I stumbled upon this video last week. At first I hadn’t recognized it was a commencement speech, which makes it even more inspiring because it is food for thought designed to be fed to young adults who have their entire lives ahead of them.

The first part about how mundane adult life can get reminds me of one of my favorite movies, Sofia Coppola’s The Virgin Suicides. Ironically and sadly, David Foster Wallace comitted suicide three years after this speech, after fighting a lifelong battle with depression. It makes one wonder if those most aware of the mundanity of life are not also those who suffer most deeply from it. The point of Wallace’s argument is that as college students, we are not yet aware of how boring life can get if you let it. The example he uses is grocery shopping. As individuals, we tend to make everything about us. We go to the supermarket hoping to get out of there as fast as possible, then get annoyed at those 5 minutes we have to wait at the check-out line, thinking how slow the cashier is and how weird/gross/stupid other people are.

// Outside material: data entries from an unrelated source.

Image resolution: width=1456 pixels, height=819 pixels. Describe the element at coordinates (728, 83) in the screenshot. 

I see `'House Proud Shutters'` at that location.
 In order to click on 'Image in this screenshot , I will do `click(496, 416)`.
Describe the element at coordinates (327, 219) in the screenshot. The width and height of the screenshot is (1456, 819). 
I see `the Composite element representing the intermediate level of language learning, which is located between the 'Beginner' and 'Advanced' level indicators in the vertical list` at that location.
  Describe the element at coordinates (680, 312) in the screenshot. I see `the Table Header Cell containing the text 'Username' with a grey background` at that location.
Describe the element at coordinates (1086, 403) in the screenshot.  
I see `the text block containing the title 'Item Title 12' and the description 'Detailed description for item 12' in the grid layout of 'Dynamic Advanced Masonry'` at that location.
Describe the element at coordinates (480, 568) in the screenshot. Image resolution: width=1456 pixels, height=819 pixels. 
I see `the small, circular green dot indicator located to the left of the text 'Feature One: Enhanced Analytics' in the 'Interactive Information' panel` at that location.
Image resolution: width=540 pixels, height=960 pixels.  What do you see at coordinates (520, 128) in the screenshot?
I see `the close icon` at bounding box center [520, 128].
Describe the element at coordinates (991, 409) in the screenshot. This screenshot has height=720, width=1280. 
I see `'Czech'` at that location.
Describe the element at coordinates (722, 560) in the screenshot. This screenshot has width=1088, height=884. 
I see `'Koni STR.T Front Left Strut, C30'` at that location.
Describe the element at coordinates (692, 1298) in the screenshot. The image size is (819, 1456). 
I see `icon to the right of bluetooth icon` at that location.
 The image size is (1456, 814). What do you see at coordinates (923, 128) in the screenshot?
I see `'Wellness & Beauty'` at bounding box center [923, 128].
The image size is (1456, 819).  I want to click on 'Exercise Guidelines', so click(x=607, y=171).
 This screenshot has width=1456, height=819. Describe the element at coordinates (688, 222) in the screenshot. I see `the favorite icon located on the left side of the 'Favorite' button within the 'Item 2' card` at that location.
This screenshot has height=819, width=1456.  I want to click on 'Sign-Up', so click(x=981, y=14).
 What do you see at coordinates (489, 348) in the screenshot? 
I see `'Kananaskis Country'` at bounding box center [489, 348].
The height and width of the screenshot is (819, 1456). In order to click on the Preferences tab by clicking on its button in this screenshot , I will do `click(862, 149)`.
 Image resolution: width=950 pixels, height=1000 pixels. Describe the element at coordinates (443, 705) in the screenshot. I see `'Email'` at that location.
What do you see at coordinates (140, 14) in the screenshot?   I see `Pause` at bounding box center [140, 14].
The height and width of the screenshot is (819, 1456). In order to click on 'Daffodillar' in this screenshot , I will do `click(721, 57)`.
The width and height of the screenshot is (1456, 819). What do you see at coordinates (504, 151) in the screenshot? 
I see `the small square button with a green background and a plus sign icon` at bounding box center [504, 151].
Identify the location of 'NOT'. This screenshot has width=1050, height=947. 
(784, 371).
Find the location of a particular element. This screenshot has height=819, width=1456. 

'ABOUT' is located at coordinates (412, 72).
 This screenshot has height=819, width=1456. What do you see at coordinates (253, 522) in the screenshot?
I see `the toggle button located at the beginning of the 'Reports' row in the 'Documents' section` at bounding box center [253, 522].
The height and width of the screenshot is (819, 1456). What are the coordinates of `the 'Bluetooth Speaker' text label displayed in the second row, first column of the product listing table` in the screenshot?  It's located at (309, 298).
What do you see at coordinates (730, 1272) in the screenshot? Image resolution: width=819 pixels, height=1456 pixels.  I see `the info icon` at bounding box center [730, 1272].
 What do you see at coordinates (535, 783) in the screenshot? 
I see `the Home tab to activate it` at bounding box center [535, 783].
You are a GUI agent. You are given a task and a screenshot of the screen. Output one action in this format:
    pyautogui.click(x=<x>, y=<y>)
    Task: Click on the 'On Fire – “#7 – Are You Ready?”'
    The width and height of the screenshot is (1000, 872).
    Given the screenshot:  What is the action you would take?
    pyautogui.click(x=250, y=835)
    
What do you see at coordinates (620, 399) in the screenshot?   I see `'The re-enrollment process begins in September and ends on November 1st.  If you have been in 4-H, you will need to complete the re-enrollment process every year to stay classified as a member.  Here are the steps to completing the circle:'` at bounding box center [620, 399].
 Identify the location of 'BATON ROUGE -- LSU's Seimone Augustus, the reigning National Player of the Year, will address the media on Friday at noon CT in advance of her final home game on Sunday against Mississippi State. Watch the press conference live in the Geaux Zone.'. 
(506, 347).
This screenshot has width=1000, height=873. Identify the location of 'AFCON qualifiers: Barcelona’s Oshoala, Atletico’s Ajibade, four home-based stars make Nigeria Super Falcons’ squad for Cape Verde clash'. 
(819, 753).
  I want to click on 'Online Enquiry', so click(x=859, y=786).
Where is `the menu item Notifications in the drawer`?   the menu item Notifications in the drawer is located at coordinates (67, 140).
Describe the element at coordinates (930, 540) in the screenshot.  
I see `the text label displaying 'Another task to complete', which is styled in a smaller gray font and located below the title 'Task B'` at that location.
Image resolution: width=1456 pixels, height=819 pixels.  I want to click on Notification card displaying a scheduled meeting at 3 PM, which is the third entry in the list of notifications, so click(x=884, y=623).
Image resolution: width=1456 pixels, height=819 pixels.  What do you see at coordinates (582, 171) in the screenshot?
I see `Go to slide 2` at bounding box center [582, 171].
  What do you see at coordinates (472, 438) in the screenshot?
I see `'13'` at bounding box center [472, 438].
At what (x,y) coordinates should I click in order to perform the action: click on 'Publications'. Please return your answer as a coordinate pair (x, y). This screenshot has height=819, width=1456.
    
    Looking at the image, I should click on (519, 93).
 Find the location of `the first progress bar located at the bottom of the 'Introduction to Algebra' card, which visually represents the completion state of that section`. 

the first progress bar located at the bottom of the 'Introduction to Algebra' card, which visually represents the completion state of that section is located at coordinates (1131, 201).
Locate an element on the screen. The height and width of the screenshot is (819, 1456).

But here comes the beautiful point of the speech: “it just depends what you want to consider.” We can go through life believing the world is unfair to us because we need everything to be exactly as we would want it to be. But as college-educated young adults, we should realize the world is not against us at all. In fact, if the world is unfairly rigged (which it is), it’s probably in our advantage. That time at the check-out lane? Well, we can either use it to fuss about how we really think everyone is inferior to us, or we can use it to set some perspective. To realize that each person has their own story and that the world does not revolve around us. Everybody else is not “just in my way.” Setting perspective allows us to let go of the “default setting,” of the state of mind in which we believe all this. It allows us to think, to really think and not just judge. The SUV example is a striking one: we drive on the freeway with all those heavy SUVs around us, which let’s face it is annoying because they’re huge and polluting and represent everything that’s wrong with consumerism. But maybe the people who drive them have a good reason to. Maybe they need to because it is the only way they’ll feel safe. And sure, this is unlikely but it got me to think, how often to we judge situations which we know absolutely nothing about?

Finally, Wallace links all of this to the commencement speech, and thus to the world of higher education. The perspective he talks about, that is what education is for. Education gives us awareness about the world that surrounds us. It allows us to critically analyze and make choices when it comes to what to think and how to think. Education opens the possibility of not being stuck in a pre-destined path. It helps consider the fact that we may not know everything, that we may not be right in determining what matters and what doesn’t. It makes you free. Because at the end of the day, what we learn at school is not material – well, it is in part, but that is not what matters. What we learn is how to think, and that it is possible to change the lens through which we see the world. We are so sure of our surroundings that we may need a little reminder of them, in order not to take them for granted.  Education teaches us to be well-adjusted and to recognize the things around us. It allows us to feel the meaning in the popular phrase “Have a nice day,” instead of just uttering empty words. “This is water.”

When my mother spent a semester at art school in Los Angeles, coming from the Netherlands she had always been taught to paint in a traditional way because tradition is always better, right? Well, her professor asked if Vermeer wouldn’t just simply have used a camera instead of a paintbrush, had he been alive in 1986. To this day it remains one of the most important questions anyone has ever asked her, because it made her look at things differently. Maybe it’s time for us to look at things differently as well. I will conclude with what in my opinion is the most powerful part of his speech, and which I have paraphrased above. “This is the freedom of real education, of learning how to be well-adjusted. You get to consciously decide what has meaning, and what doesn’t. That is real freedom. That is being educated and understanding how to think. The alternative is unconsciousness, the default setting.”